My free will is in choosing which world my consciousness would observe. If I have that choice, I have free will.
There’re instances when I don’t have free will. Sprouting wings is physically improbable. If I estimate the chance of it happening at epsilon, within the constraints of physics, and even then as a result of random chance, this option wouldn’t really figure in my tree diagram of choices. Likewise, if quantum immortality is correct, then observing myself dying is physically impossible. (But what if the only way not to die would be to sprout wings?)
Random actions are also an example of lack of free will. Suppose we’re playing Russian roulette, except we’re shooting our feet and not our heads. Quantum immortality would not kick in to save your foot. So once you pull the trigger, you have no choice over whether your foot gets shot or not.
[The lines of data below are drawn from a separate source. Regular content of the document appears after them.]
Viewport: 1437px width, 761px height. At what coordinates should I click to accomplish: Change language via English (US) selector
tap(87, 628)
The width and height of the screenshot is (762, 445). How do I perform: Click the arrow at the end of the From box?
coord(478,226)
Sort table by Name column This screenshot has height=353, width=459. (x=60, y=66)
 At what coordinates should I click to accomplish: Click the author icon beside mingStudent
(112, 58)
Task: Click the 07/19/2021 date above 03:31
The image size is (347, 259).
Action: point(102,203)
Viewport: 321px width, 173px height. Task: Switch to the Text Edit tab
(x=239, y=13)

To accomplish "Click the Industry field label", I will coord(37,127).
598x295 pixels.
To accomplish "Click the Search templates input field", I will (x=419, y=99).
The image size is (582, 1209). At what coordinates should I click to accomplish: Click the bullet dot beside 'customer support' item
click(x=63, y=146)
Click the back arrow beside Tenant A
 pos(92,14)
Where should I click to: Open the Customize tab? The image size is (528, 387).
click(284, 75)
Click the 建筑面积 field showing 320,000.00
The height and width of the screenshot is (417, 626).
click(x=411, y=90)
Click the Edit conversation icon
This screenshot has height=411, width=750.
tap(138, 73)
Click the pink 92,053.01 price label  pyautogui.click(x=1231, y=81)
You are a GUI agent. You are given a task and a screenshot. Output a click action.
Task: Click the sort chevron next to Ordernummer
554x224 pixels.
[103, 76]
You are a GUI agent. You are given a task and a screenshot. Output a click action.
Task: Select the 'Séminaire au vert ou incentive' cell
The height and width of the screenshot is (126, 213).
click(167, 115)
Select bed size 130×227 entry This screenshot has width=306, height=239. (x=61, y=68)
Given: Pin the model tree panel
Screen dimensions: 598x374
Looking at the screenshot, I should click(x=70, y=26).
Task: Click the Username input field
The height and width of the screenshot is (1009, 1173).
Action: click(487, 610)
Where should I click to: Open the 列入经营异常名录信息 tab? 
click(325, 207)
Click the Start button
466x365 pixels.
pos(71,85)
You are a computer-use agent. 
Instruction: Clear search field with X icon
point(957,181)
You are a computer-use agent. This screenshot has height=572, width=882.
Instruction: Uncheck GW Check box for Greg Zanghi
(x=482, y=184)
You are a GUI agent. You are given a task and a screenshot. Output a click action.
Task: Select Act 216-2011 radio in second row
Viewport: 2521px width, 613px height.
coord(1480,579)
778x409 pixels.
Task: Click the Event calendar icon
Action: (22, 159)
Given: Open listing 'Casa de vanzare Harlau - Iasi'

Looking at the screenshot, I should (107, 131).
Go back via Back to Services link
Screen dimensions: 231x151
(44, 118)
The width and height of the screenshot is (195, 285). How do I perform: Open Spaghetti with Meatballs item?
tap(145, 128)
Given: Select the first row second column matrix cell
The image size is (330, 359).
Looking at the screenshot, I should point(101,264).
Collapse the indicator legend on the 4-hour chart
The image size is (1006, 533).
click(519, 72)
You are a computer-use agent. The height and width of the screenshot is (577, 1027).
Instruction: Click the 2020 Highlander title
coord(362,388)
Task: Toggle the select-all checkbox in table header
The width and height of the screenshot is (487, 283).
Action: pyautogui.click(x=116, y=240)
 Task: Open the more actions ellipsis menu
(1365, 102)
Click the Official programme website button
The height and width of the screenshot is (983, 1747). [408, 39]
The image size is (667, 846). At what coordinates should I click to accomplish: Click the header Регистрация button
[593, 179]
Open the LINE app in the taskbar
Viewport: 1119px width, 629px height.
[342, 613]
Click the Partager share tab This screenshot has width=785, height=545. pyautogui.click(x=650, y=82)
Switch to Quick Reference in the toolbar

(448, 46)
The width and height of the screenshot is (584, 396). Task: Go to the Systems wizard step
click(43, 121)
No free will there.
I suppose if a die had consciousness, it would be going through a similar decision process. Instead of a die, imagine a person embedded in a die-like cube with numbered sides. If this human die could affect the outcome of the roll, that’s free will. If not, that’s a random action.
Either way, I’m done arguing about this, because we’re not addressing the main problem with my proposal: all of the above should only work if a decision is a quantum event. I haven’t read anywhere that another world can split off as a result of a non-quantum event. Correct me if I’m wrong.
I apologize. That’s not how I meant it. All events are quantum, and they add up to reality. What I meant was, is free will lost in the addition?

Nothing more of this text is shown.